Is 5G too powerful for its own good?

  • Keeping 5G networks’ electricity consumption down is going to be a hard ask 
  • Telcos may have to rely on renewable energy to keep their halos glowing
  • And even then...

Telco executives do a lot of worrying about power - electricity, that is. There are two strands here. There’s the ‘save the planet corporate responsibility’ power concern. That one’s now embedded in corporate sustainability programmes. BT, for instance just this month announced that it was hitting its target by powering it’s entire business - that’s network, offices and shops worldwide - with 100% renewable electricity. All the other big telco groups are highlighting (as it were) similar programmes and target achievements. Vendors, too, are doing their bit. We recently reported that ADVA had  committed to a 67% cut in emissions from its operations by 2032 - all part, it claims, of a holistic sustainability strategy.

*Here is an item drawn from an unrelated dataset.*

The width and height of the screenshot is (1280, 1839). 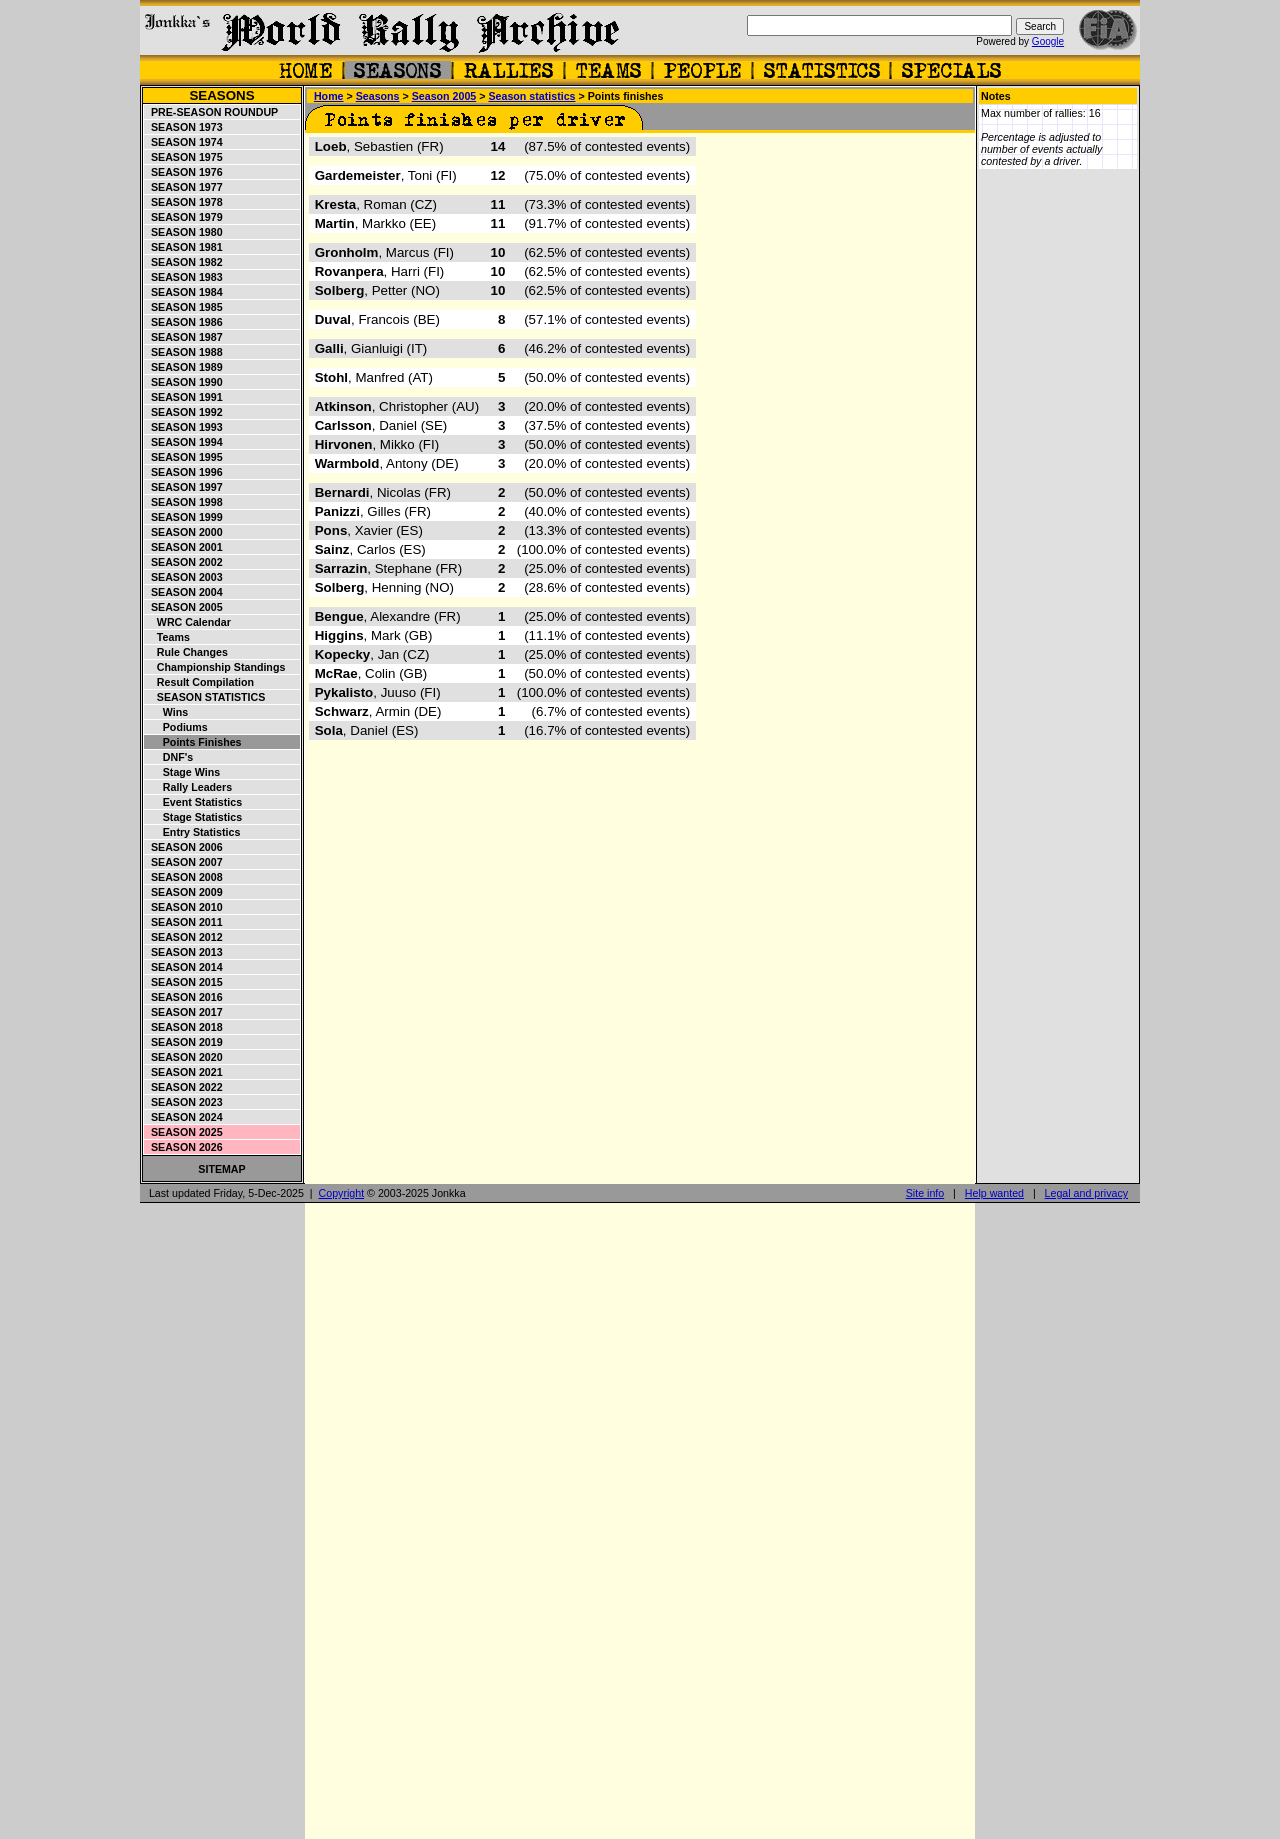 I want to click on Season 1973, so click(x=184, y=127).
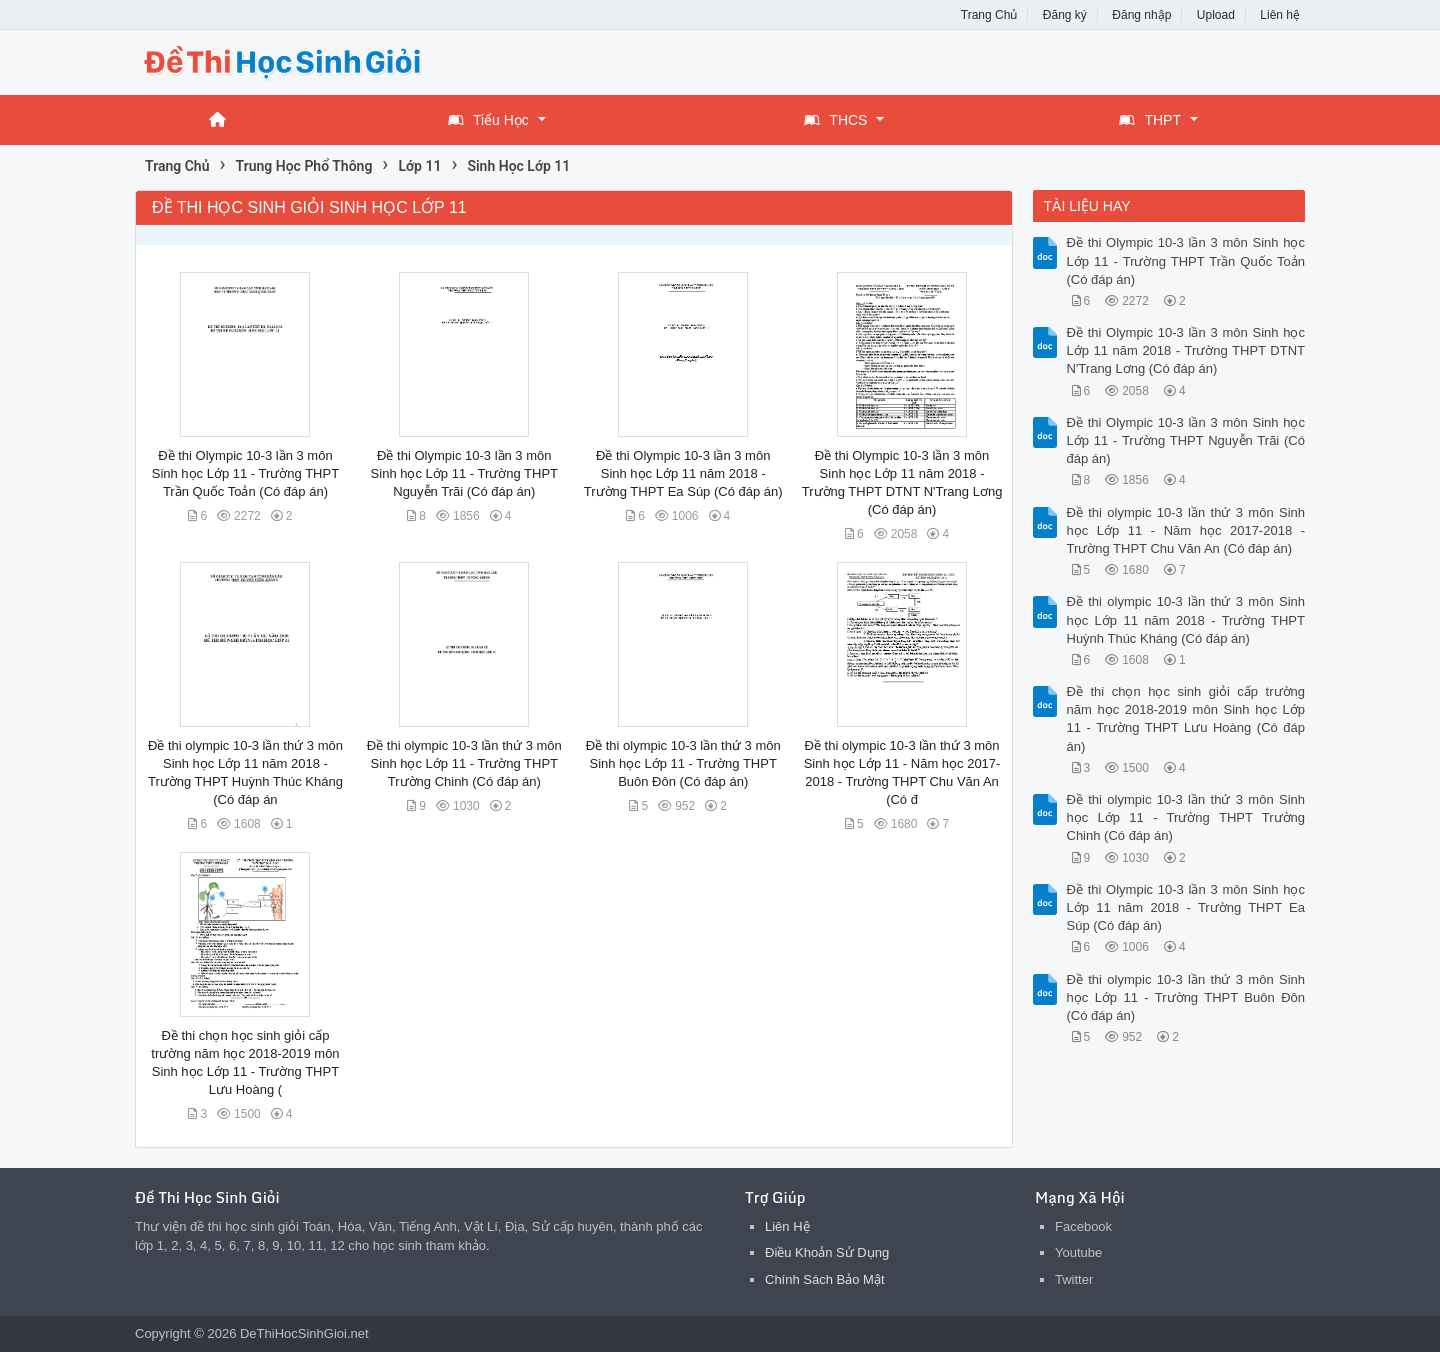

The second strand is the potentially embarrassing fact (sustainability-wise) that the industry’s core technology, 5G, is going to be an electricity gobbler like no other. 

So while the industry’s aggregate electricity consumption, taking into account office heating and lighting reductions coupled to deductions for the use of renewable electricity, is no doubt performing well against targets, there’s no getting away from the fact that the core telco power-consuming activity - running a huge network of hundreds of thousands (or millions for the biggest networks) of radios - is projected to drive a massive increase in their power consumption. 

According to a report from ABI Research and InterDigital -  Environmentally Sustainable 5G Deployment -  global wireless ecosystem energy consumption is set to more than double - growing 160% by 2030. 

Put another way, it says the energy footprint of the global wireless ecosystem, including network infrastructure and end devices, topped 19.8 million tons of oil equivalent (Mtoe) per year. By 2030, consumption is expected to grow to 51.3 Mtoe – a number equivalent to all the energy to be consumed throughout Sweden, or roughly the same amount of energy to be consumed by all the households in the United Kingdom that year.

That sounds like the sort of frightening projection likely to throw those overall telco sustainability targets out of the (triple glazed) window. So what are the options?

First, says the report, what’s required is a hugely increased role for renewable energy in telco calculations. But in addition, the energy consumption problem with 5G has to be recognised and addressed at the onset of deployment to ensure that the networks are made as sustainable as possible. The technology has enough problems already from a public acceptance point of view (baseless links to cancer, Coronavirus etc)  without being made a scapegoat for climate change or power shortages. 

But how?  

There is no silver bullet available. The study refers to a combination of techniques to control network topologies; better/smaller chips and more integrated systems to reduce device power consumption; better battery technology, both in the infrastructure and on the device; the use of AI to better direct beam-forming for massive MIMO antennas; thriftier ASICs and real-time monitoring of power consumption so that devices and subsystems can be turned down when not under load. 

Every component in the chain can be tweaked and managed to yield a slightly better power consumption number. So enough ‘slightlies’ and you have ongoing and improving power savings for the whole. That appears to be the theory, time will tell how well the industry can execute. In the meantime it looks like telco execs will just have to keep on worrying.